## BRANO FORNITO
Non mi definirei una femminista. Allo slogan “Gli uomini e le donne sono uguali” preferisco “Gli uomini e le donne sono pari”: uguali di fronte alla legge, tutti con gli stessi diritti e pari dignità, ma senza bisogno di rinunciare all’individualità. Anche perché, benché sia fermamente convinta che le differenze di genere siano in gran parte plasmate dalla società, non si può ignorare l’influenza degli ormoni, e sfido qualsiasi donna abbia superato la pubertà a contraddirmi.

Purtroppo, però, la diversità viene ancora considerata come qualcosa di negativo e, nonostante ci vantiamo di vivere in un Paese “sviluppato”, è ancora diffusissima la convinzione che “le donne sono diverse, quindi inferiori”. Nell’era del politically correct in pochi affermerebbero apertamente una cosa del genere, ma basta accendere la TV per capire che il messaggio implicito è esattamente quello. E, appunto perché implicito, è estremamente efficace, poiché agisce su una serie di convinzioni date per scontate e che non vengono messe in discussione, semplicemente perché “è sempre stato così”.

Tutto ciò è palese nelle pubblicità. Le peggiori credo siano quelle di una marca di sottilette nelle quali delle bambine di 4-5 anni recitano la parte delle perfette donnine di casa tutte prese a cucinare, lavare i piatti e lamentarsi dei mariti, attività “tipicamente femminili”. Hanno ancora i denti da latte e sono già imprigionate nello stereotipo dell’angelo del focolare.

Ma sono in buona compagnia. Di recente ho visto lo spot di un prodotto per la pulizia della casa. Una giovane coppia è seduta sul divano. Suona il campanello, lui va ad aprire e dice a lei “È per te.” Lei va alla porta e cosa trova? Un bel batuffolone di polvere pronto ad invadere l’appartamento appena pulito. Il messaggio è inequivocabile: spolverare è una cosa da donne, io, uomo, non voglio saperne nulla. Io gli avrei fatto ingoiare lo strofinaccio, ma sono notoriamente una persona molto poco femminile.

Per non parlare delle campagne pubblicitarie che usano donne più o meno svestite per vendere qualsiasi cosa, dall’antiruggine allo yogurt. A proposito di yogurt, vorrei ringraziare gli autori di “Presa diretta”, che un paio di settimane fa, nella puntata intitolata “Senza donne“, mi hanno fatto scoprire la differenza abissale tra la campagna italiana e quella estera di una certa marca che, in Italia, presenta il proprio prodotto in modo molto sensuale (corpi nudi, slogan ammiccanti, la solita storia), mentre in altri Paesi europei ha realizzato spot totalmente diversi (persone di ogni età che saltano, ballano e si divertono, il tutto senza togliersi i vestiti).

È già abbastanza triste vedere come il corpo delle donne venga considerato una merce qualsiasi, ma rendersi conto che in Italia, tanto per cambiare, siamo messi peggio che all’estero è veramente desolante.

PS Per chi non lo sapesse, l’immagine all’inizio del post rappresenta “Rosie the Riveter” (Rosie la saldatrice) e faceva parte della campagna di mobilitazione realizzata durante la Seconda Guerra Mondiale, quando le donne americane furono chiamate a lavorare in fabbrica al posto degli uomini spediti al fronte. Dieci anni più tardi, le pubblicità si rivolgevano così alle persone che avevano tenuto in piedi la nazione:

E qualcuno si chiede ancora perché le femministe siano così incazzate?

## LAVORO RICHIESTO
Restituisci senza alcuna modifica il tratto del brano sugli stereotipi di genere nella pubblicità che comincia con "Tutto ciò è" e prosegue fino a "molto poco femminile.".

## VOCI DI DATI

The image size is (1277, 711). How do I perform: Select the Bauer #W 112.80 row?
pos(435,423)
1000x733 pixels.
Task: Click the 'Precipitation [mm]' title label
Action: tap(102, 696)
==
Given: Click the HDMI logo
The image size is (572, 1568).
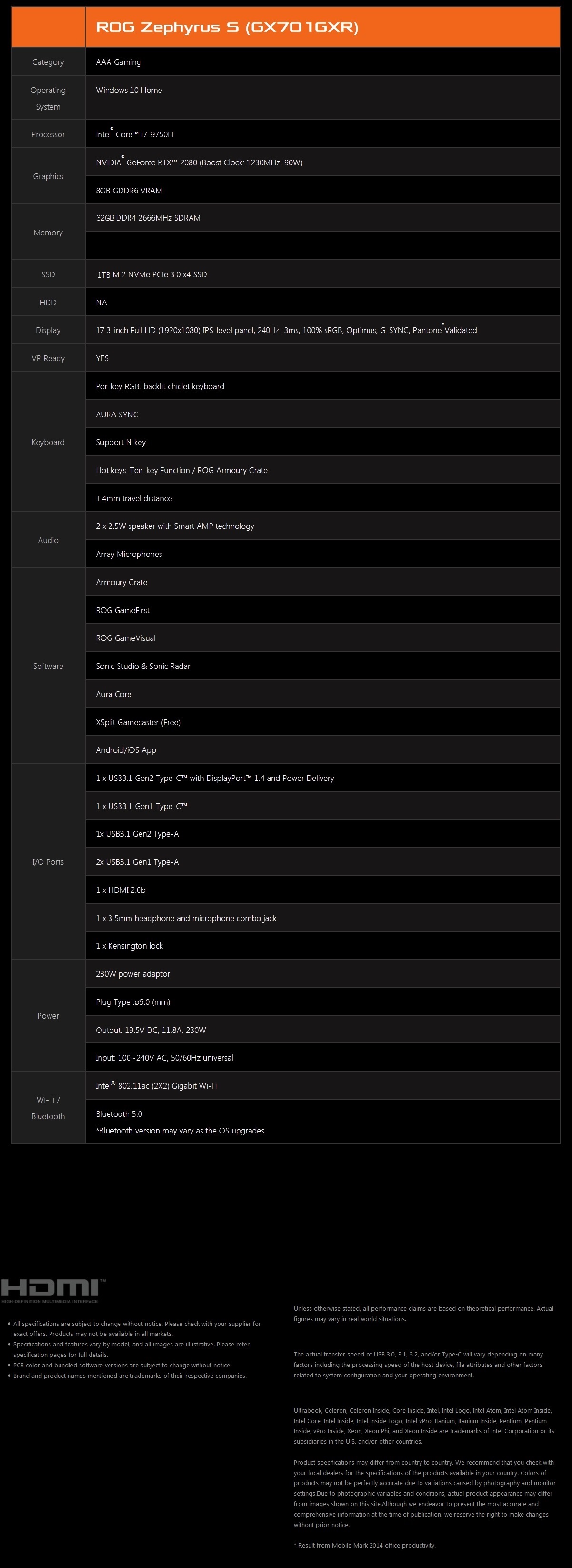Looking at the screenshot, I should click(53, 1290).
...
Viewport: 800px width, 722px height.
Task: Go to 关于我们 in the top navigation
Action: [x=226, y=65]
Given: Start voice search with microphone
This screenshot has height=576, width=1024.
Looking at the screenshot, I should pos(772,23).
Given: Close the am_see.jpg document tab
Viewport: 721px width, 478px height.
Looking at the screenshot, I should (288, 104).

## SOLUZIONE PROPOSTA
Tutto ciò è palese nelle pubblicità. Le peggiori credo siano quelle di una marca di sottilette nelle quali delle bambine di 4-5 anni recitano la parte delle perfette donnine di casa tutte prese a cucinare, lavare i piatti e lamentarsi dei mariti, attività “tipicamente femminili”. Hanno ancora i denti da latte e sono già imprigionate nello stereotipo dell’angelo del focolare.

Ma sono in buona compagnia. Di recente ho visto lo spot di un prodotto per la pulizia della casa. Una giovane coppia è seduta sul divano. Suona il campanello, lui va ad aprire e dice a lei “È per te.” Lei va alla porta e cosa trova? Un bel batuffolone di polvere pronto ad invadere l’appartamento appena pulito. Il messaggio è inequivocabile: spolverare è una cosa da donne, io, uomo, non voglio saperne nulla. Io gli avrei fatto ingoiare lo strofinaccio, ma sono notoriamente una persona molto poco femminile.